Danièle Gubler kickt für Bern gesund

Danièle Gubler hat die Frauen zurück zum FC Bern gebracht – und dies mit einem komplett neuen Team. Für uns eine ideale Wahl als Botschafterin für Bern gesund.

 

Der FC Bern hat eine lange Geschichte mit Frauenfussball. Das erste Frauenteam wurde 1970 – im Jahr des offiziellen Starts vom Frauenfussball in der Schweiz – in den Verein FC Bern aufgenommen. Zwischen 2005 und 2009 wurde aus den FC Bern Frauen der Verein FFC Bern bevor er im Rahmen einer Professionalisierung als BSC YB Frauen komplett im Verein der Young Boys integriert wurde. Damit verlor der FC Bern 2009 seine geschichtsträchtigen Frauenteams.

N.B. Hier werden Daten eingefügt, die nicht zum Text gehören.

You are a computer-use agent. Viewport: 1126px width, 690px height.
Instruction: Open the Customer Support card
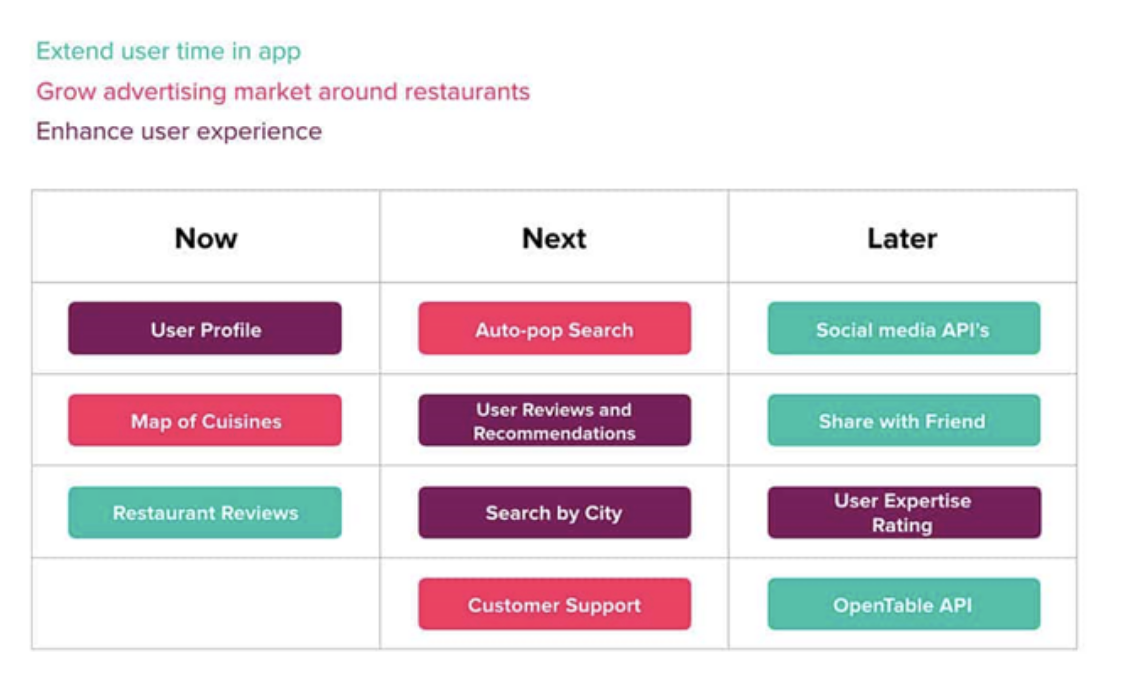tap(554, 604)
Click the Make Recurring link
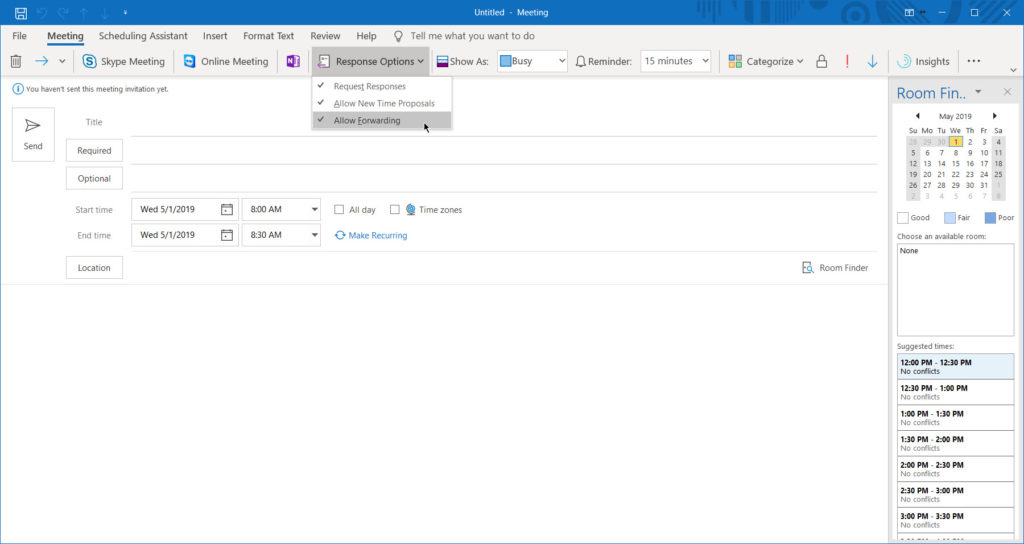The height and width of the screenshot is (544, 1024). (371, 236)
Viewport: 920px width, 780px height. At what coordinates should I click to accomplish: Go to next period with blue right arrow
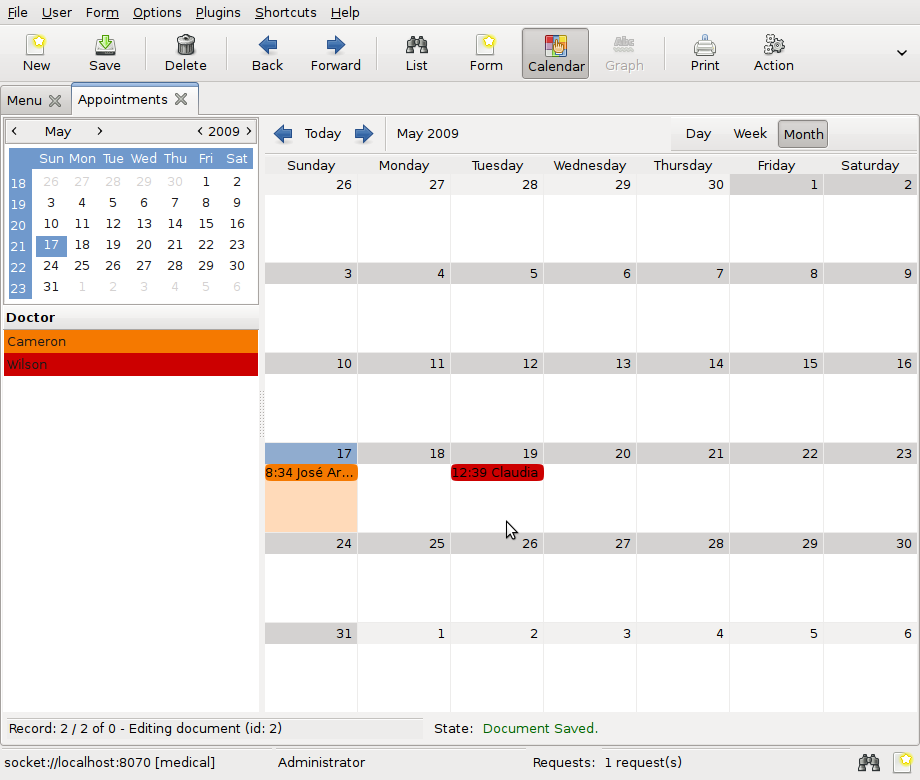point(364,134)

Als Danièle Gubler im Sommer 2012 ihr Frauenteam bestehend aus Freundinnen, Bekannten und Fussball-interessierten jungen Frauen zusammenstellte und beim FC Bern eingliederte, wurde die alte Tradition der FC Bern Frauen wieder aufgenommen. Seit 5 Jahren spielt das Team in der Frauen 4. Liga und steht diesen Sommer als Tabellen-Zweiter kurz vor dem Aufstieg. Wir haben die engagierte Gründerin der FC Bern Frauen getroffen.

Danièle Gubler, Psychologiestudentin, 25 Jahre, Bern

Fühlt sich auf dem Neufeld mittlerweile pudelwohl: Danièle Gubler.

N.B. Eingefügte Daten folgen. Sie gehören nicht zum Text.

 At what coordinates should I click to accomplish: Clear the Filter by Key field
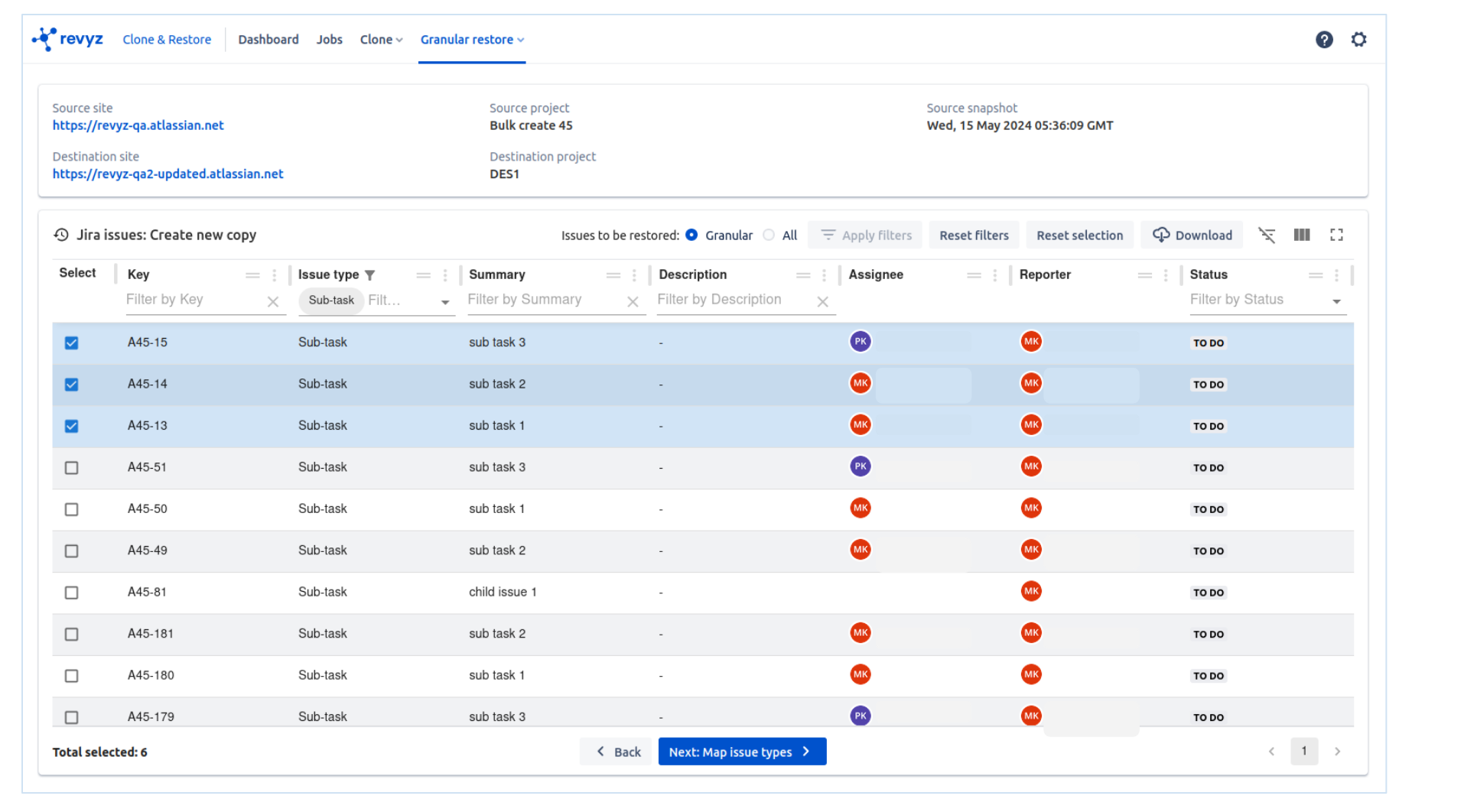[273, 302]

Danièle Gubler, wie bringt man seine Freunde dazu ein Team zu gründen?

Die Vorgeschichte beginnt in der Alternativliga, wo ich und eine Kollegin vorher spielten. Unser Ziel war es, mehr als nur 3-4 Spiele pro Saison zu bestreiten und ambitionierter zu trainieren. Per Zufall ergab sich ein Gespräch mit dem früherem Trainer und damaligen Sportchef des FC Bern Armin Thalmann. Er machte uns das Angebot, unser Frauenteam beim FC Bern aufzunehmen. Danach war alles nur noch Mund-zu-Mund-Propaganda. Ich war total motiviert und habe alle Frauen in meinem Umkreis angefragt, ob sie Lust hätten dabei zu sein. Die Reaktionen waren positiv, viele fanden es spannend, ein Team zu gründen und zu schauen wohin es führt. Unser erster Trainer war ein Freund von mir, der mir während eines Abends sein Interesse bekundete. Grundsätzlich habe ich niemanden überzeugt. Ich habe mein Umfeld vielleicht etwas mit meiner Motivation angesteckt.

Wie würdest du die Entwicklung des Teams beschreiben?

Am Anfang war es ein Freundeskreis, der einem gemeinsamen Hobby nachgeht. Mit der Zeit haben sich aber einige Frauen zurückgezogen, denen drei mal Fussball pro Woche zu viel wurde. Dann kamen neue Spielerinnen dazu, die ich kannte oder auch nicht. Mit der neuen Durchmischung wurden wir als Team immer ambitionierter. Geblieben, diejenigen, die ambitionierter waren. Die Entwicklung verlief vom Spassteam, in dem man sich schon freute, einmal weniger als zehn Gegentore zu kassieren (lacht), zu einem Team, das Liga-Ambitionen hat und aufsteigen will. Dieser Wechsel geschah auch mit neuen Trainern, die mehr von Fussball verstanden und wussten, wie wir trainieren mussten, um erfolgreich zu sein.

Wie spürt man diese veränderten Ambitionen im Team?

Zu Beginn ging es klar nur darum, gemeinsam Fussball zu spielen – und dies mehr als drei mal pro Saison. Damals gings nie wirklich ums Gewinnen. Wir waren froh, wenn wir genügend Spielerinnen für die Spiele aufbieten konnten. Mittlerweile haben wir Liga-Ambitionen. Wir wollen den Aufstieg in die 3. Liga schaffen. Die Spielerinnen kommen heute ins Training, um dieses Ziel gemeinsam zu erreichen.

Wie sieht die Zukunft aus?

Das Schönste wäre, den Aufstieg zu schaffen. Wie es danach weiter geht, ist noch ungewiss. Wichtig ist mir, dass unser Engagement nachhaltig bleibt. Dazu gehört auch, dass irgendwann jüngere Spielerinnen übernehmen. Dazu braucht es aber erst einmal ein Juniorinnen-Team. (jz)

Von der Hobby-Fussballerin zur Teamgründerin: Danièle Gubler machts vor.


Nachtrag: Aufstieg!
Die FC Bern Frauen konnten den Aufstieg in die 3. Liga Ende Saison 2016/2017 und somit Danièle Gublers Traum verwirklichen.